◆ WHAT IS ASKED: Return every line in the records below that contains the string "screenshot", matching case exactly.

◆ EXTRACTED ENTRIES:
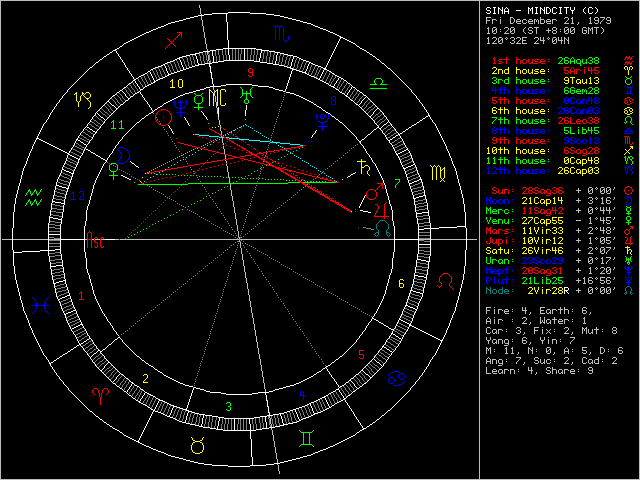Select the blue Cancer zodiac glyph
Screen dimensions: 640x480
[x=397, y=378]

* * *

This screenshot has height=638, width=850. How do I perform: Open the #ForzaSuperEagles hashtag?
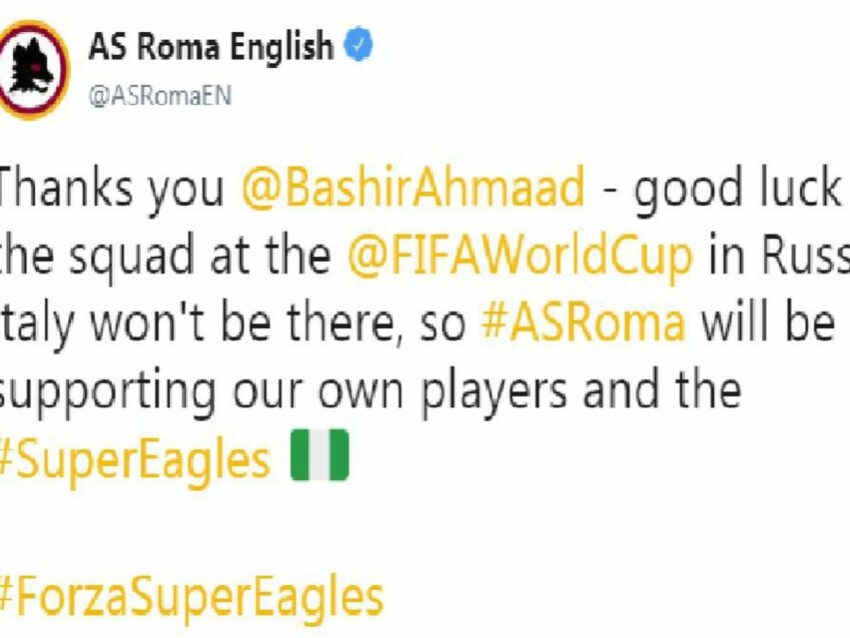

* * *

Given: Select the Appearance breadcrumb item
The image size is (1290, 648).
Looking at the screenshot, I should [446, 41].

◆ EXERCISE SOLUTION:
This screenshot has height=638, width=850. How do I perform: Open the #ForzaSuperEagles hashtag?
Looking at the screenshot, I should [446, 41].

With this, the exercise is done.